[Begin Provided information]

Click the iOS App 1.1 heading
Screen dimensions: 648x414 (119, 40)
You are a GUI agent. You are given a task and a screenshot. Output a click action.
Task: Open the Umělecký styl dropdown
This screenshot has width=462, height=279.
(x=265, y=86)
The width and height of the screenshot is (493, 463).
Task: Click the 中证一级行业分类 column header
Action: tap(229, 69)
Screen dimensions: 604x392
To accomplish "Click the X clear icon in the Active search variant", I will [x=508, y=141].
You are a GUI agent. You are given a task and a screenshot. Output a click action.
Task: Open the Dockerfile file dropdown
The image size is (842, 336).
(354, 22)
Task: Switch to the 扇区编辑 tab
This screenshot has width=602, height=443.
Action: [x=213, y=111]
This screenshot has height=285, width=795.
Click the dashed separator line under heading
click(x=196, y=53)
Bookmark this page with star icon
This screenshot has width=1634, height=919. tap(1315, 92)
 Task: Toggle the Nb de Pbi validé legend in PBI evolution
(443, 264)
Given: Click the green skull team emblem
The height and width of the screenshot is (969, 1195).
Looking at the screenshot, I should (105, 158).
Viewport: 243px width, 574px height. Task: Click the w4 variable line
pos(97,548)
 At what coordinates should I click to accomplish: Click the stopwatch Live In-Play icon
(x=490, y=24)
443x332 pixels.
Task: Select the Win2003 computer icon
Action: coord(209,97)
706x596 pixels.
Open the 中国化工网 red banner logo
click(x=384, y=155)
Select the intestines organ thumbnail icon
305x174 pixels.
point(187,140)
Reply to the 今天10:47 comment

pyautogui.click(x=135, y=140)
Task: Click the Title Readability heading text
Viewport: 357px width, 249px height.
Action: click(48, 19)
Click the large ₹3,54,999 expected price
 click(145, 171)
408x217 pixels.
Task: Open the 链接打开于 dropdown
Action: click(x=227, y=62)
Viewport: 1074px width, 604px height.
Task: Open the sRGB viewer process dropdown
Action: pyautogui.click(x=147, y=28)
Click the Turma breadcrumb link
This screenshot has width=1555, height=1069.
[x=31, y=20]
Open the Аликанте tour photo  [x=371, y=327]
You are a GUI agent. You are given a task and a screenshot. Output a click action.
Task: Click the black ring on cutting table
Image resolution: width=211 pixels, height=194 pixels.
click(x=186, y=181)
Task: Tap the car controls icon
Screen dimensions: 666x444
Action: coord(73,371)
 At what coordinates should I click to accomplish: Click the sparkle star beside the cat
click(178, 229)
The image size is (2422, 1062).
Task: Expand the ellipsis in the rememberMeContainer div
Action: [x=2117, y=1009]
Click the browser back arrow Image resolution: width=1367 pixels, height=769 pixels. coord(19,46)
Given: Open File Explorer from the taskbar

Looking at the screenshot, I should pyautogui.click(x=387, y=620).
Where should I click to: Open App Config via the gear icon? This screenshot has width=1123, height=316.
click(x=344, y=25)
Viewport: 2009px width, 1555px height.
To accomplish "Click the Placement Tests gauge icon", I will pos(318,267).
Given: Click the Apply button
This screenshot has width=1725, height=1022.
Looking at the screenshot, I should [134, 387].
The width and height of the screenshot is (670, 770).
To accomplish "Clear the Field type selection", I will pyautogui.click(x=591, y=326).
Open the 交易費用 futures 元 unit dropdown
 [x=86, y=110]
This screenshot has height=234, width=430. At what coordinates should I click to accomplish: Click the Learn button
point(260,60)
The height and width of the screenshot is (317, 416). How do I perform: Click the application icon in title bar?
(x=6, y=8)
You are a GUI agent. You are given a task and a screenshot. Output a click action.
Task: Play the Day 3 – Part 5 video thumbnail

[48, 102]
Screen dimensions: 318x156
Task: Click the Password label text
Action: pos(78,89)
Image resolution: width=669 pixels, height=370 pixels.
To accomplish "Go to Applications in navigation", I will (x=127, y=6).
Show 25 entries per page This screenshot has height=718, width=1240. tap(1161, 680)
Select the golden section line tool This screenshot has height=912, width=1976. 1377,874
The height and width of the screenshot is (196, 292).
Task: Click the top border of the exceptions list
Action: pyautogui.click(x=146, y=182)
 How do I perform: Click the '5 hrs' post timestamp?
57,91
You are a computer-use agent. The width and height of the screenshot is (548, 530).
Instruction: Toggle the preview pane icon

[End Provided information]

**Aim of the task**
Format the rows above as a Markdown table with the columns "No." and "Entry", numbering each row in sequence and omitting blank lines.

**Written answer**
| No. | Entry |
|---|---|
| 1 | Click the iOS App 1.1 heading |
| 2 | Screen dimensions: 648x414 (119, 40) |
| 3 | You are a GUI agent. You are given a task and a screenshot. Output a click action. |
| 4 | Task: Open the Umělecký styl dropdown |
| 5 | This screenshot has width=462, height=279. |
| 6 | (x=265, y=86) |
| 7 | The width and height of the screenshot is (493, 463). |
| 8 | Task: Click the 中证一级行业分类 column header |
| 9 | Action: tap(229, 69) |
| 10 | Screen dimensions: 604x392 |
| 11 | To accomplish "Click the X clear icon in the Active search variant", I will [x=508, y=141]. |
| 12 | You are a GUI agent. You are given a task and a screenshot. Output a click action. |
| 13 | Task: Open the Dockerfile file dropdown |
| 14 | The image size is (842, 336). |
| 15 | (354, 22) |
| 16 | Task: Switch to the 扇区编辑 tab |
| 17 | This screenshot has width=602, height=443. |
| 18 | Action: [x=213, y=111] |
| 19 | This screenshot has height=285, width=795. |
| 20 | Click the dashed separator line under heading |
| 21 | click(x=196, y=53) |
| 22 | Bookmark this page with star icon |
| 23 | This screenshot has width=1634, height=919. tap(1315, 92) |
| 24 |  Task: Toggle the Nb de Pbi validé legend in PBI evolution |
| 25 | (443, 264) |
| 26 | Given: Click the green skull team emblem |
| 27 | The height and width of the screenshot is (969, 1195). |
| 28 | Looking at the screenshot, I should (105, 158). |
| 29 | Viewport: 243px width, 574px height. Task: Click the w4 variable line |
| 30 | pos(97,548) |
| 31 |  At what coordinates should I click to accomplish: Click the stopwatch Live In-Play icon |
| 32 | (x=490, y=24) |
| 33 | 443x332 pixels. |
| 34 | Task: Select the Win2003 computer icon |
| 35 | Action: coord(209,97) |
| 36 | 706x596 pixels. |
| 37 | Open the 中国化工网 red banner logo |
| 38 | click(x=384, y=155) |
| 39 | Select the intestines organ thumbnail icon |
| 40 | 305x174 pixels. |
| 41 | point(187,140) |
| 42 | Reply to the 今天10:47 comment |
| 43 | pyautogui.click(x=135, y=140) |
| 44 | Task: Click the Title Readability heading text |
| 45 | Viewport: 357px width, 249px height. |
| 46 | Action: click(48, 19) |
| 47 | Click the large ₹3,54,999 expected price |
| 48 |  click(145, 171) |
| 49 | 408x217 pixels. |
| 50 | Task: Open the 链接打开于 dropdown |
| 51 | Action: click(x=227, y=62) |
| 52 | Viewport: 1074px width, 604px height. |
| 53 | Task: Open the sRGB viewer process dropdown |
| 54 | Action: pyautogui.click(x=147, y=28) |
| 55 | Click the Turma breadcrumb link |
| 56 | This screenshot has width=1555, height=1069. |
| 57 | [x=31, y=20] |
| 58 | Open the Аликанте tour photo  [x=371, y=327] |
| 59 | You are a GUI agent. You are given a task and a screenshot. Output a click action. |
| 60 | Task: Click the black ring on cutting table |
| 61 | Image resolution: width=211 pixels, height=194 pixels. |
| 62 | click(x=186, y=181) |
| 63 | Task: Tap the car controls icon |
| 64 | Screen dimensions: 666x444 |
| 65 | Action: coord(73,371) |
| 66 |  At what coordinates should I click to accomplish: Click the sparkle star beside the cat |
| 67 | click(178, 229) |
| 68 | The image size is (2422, 1062). |
| 69 | Task: Expand the ellipsis in the rememberMeContainer div |
| 70 | Action: [x=2117, y=1009] |
| 71 | Click the browser back arrow Image resolution: width=1367 pixels, height=769 pixels. coord(19,46) |
| 72 | Given: Open File Explorer from the taskbar |
| 73 | Looking at the screenshot, I should pyautogui.click(x=387, y=620). |
| 74 | Where should I click to: Open App Config via the gear icon? This screenshot has width=1123, height=316. |
| 75 | click(x=344, y=25) |
| 76 | Viewport: 2009px width, 1555px height. |
| 77 | To accomplish "Click the Placement Tests gauge icon", I will pos(318,267). |
| 78 | Given: Click the Apply button |
| 79 | This screenshot has width=1725, height=1022. |
| 80 | Looking at the screenshot, I should [134, 387]. |
| 81 | The width and height of the screenshot is (670, 770). |
| 82 | To accomplish "Clear the Field type selection", I will pyautogui.click(x=591, y=326). |
| 83 | Open the 交易費用 futures 元 unit dropdown |
| 84 |  [x=86, y=110] |
| 85 | This screenshot has height=234, width=430. At what coordinates should I click to accomplish: Click the Learn button |
| 86 | point(260,60) |
| 87 | The height and width of the screenshot is (317, 416). How do I perform: Click the application icon in title bar? |
| 88 | (x=6, y=8) |
| 89 | You are a GUI agent. You are given a task and a screenshot. Output a click action. |
| 90 | Task: Play the Day 3 – Part 5 video thumbnail |
| 91 | [48, 102] |
| 92 | Screen dimensions: 318x156 |
| 93 | Task: Click the Password label text |
| 94 | Action: pos(78,89) |
| 95 | Image resolution: width=669 pixels, height=370 pixels. |
| 96 | To accomplish "Go to Applications in navigation", I will (x=127, y=6). |
| 97 | Show 25 entries per page This screenshot has height=718, width=1240. tap(1161, 680) |
| 98 | Select the golden section line tool This screenshot has height=912, width=1976. 1377,874 |
| 99 | The height and width of the screenshot is (196, 292). |
| 100 | Task: Click the top border of the exceptions list |
| 101 | Action: pyautogui.click(x=146, y=182) |
| 102 |  How do I perform: Click the '5 hrs' post timestamp? |
| 103 | 57,91 |
| 104 | You are a computer-use agent. The width and height of the screenshot is (548, 530). |
| 105 | Instruction: Toggle the preview pane icon |